Data under study –
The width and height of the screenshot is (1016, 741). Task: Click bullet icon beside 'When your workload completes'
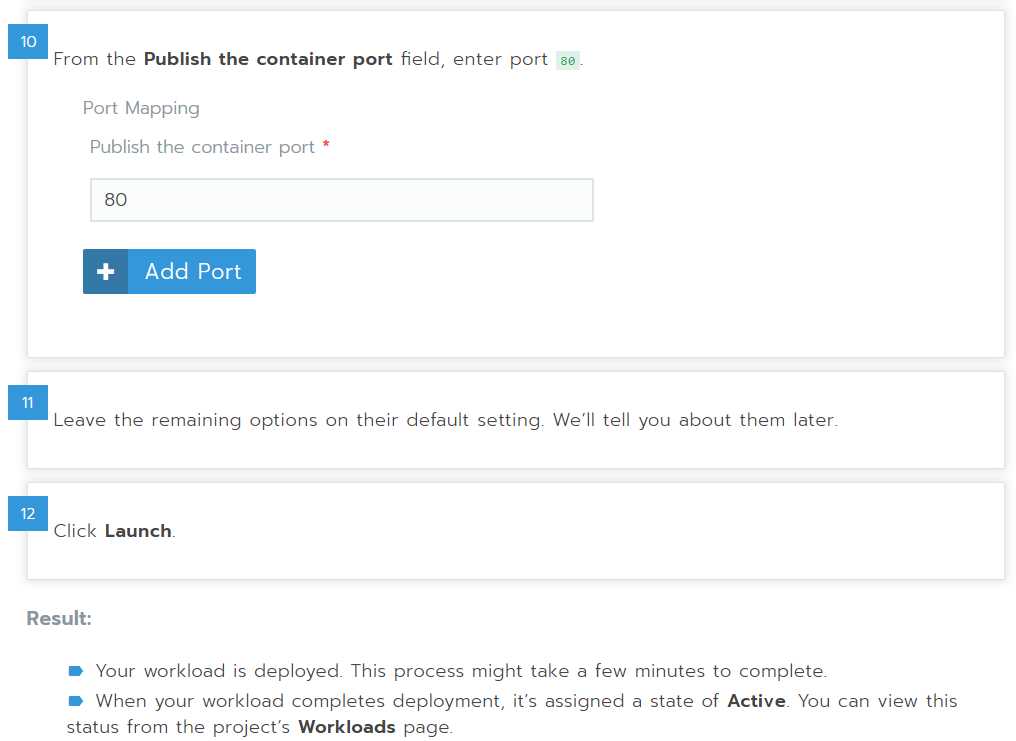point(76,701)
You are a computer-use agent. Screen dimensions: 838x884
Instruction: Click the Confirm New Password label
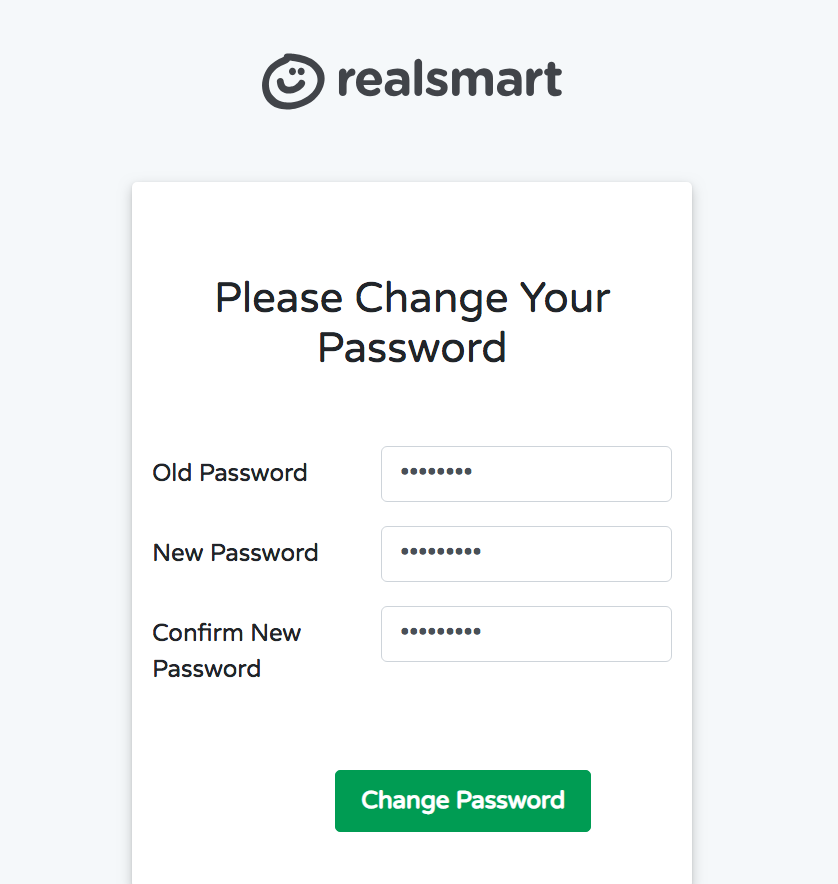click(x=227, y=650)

Exercise aim – Set down each of the records precisely, leaving any pictures behind.

Expected output –
The width and height of the screenshot is (1016, 741). Task: Click bullet icon beside 'When your workload completes'
point(76,701)
You are a computer-use agent. Screen dimensions: 838x884
Instruction: Click the Confirm New Password label
click(x=227, y=650)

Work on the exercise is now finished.